Santoki’s most recent documentary, SEX SLAVES IN AMERICA, about human trafficking can be seen on MSNBC.
Kahng received her B.S. in Radio/TV/Film from Northwestern University. She credits much of her career to the rigorous education she received from legendary Chicago editor, Dick Hainey at the Medill School of Journalism.
Terisa Estacio (Lecturer)
Terisa started working with KRON in 2001. A veteran of the news business, Terisa's experience spans much of the nation. She previously worked as a correspondent for CBS's Newspath traveling the nation to all breaking news events. Terisa has covered numerous high-profile court cases including the trial of the men accused of beating and killing Matthew Shepard's because he was gay, and the trial and execution of Timothy McVeigh.
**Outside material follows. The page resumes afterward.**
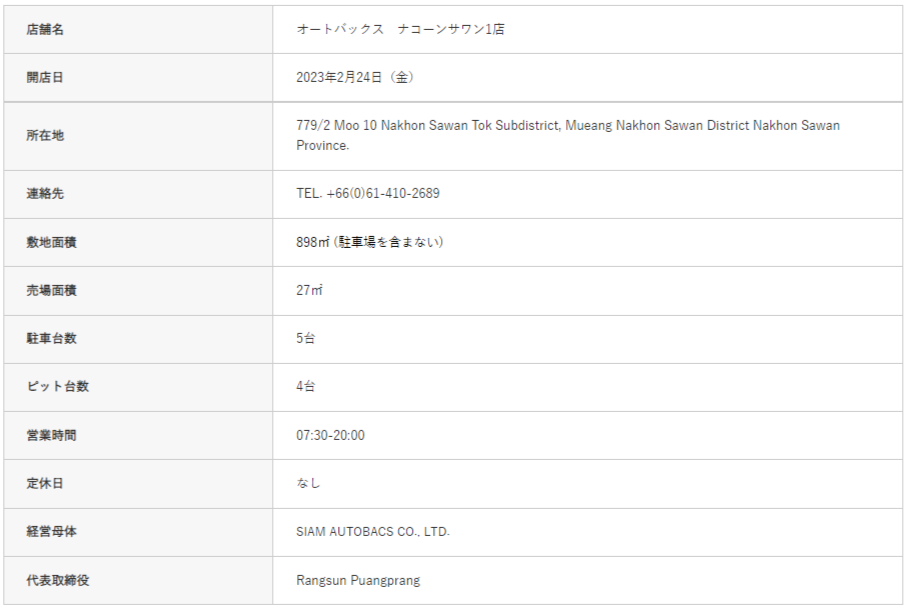Screen dimensions: 908x607
Task: Click the 駐車台数 row label
Action: (51, 338)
Terisa has also traveled the country covering national disasters including the country's worst floods, hurricanes, and fires.
Turning to politics, Terisa worked as a White House correspondent for Tribune Broadcasting during President Clinton's first term. She was later on the scene for much of the breaking news surrounding the 2000 Presidential race between President Bush and then Candidate Al Gore.
In more than two decades as a journalist, Terisa has worked for television stations in Los Angeles, Houston, Texas, Sacramento, Reno and Eureka. Now settled in the Bay Area, Terisa covers a wide range of topics for KRON-TV, with an emphasis on crime, the courts and top investigative stories of the day.
Terisa was born and raised in the Bay Area and is very proud and extremely happy to be back home covering the important stories for Bay Area residents.
She lives in the North Bay with her dog, Kalvin.
Andrew Stern (Senior Lecturer)
Senior Lecturer Emeritus Andrew Stern came to the Graduate School of Journalism in 1969 from New York and Washington where he had been an award-winning producer for ABC and PBS. At Berkeley he inaugurated the television news and documentary programs. While at Berkeley, he produced several documentaries, including "How Much is enough? Decision making in the Nuclear Age from Kennedy to Reagan," which won the Polk Award and was broadcast on PBS in the United States and in England, France and Israel. After retiring in 1993, Stern traveled to and in the former Soviet republics working with newly independent television stations, and the Moscow School of Journalism. In the last few years Stern went back to his first profession, photography, and scanned and printed images of Appalachia that he had shot in the early sixties. These photographs are now touring museums and galleries in the South, and can be seen on his website, andresternphoto.com.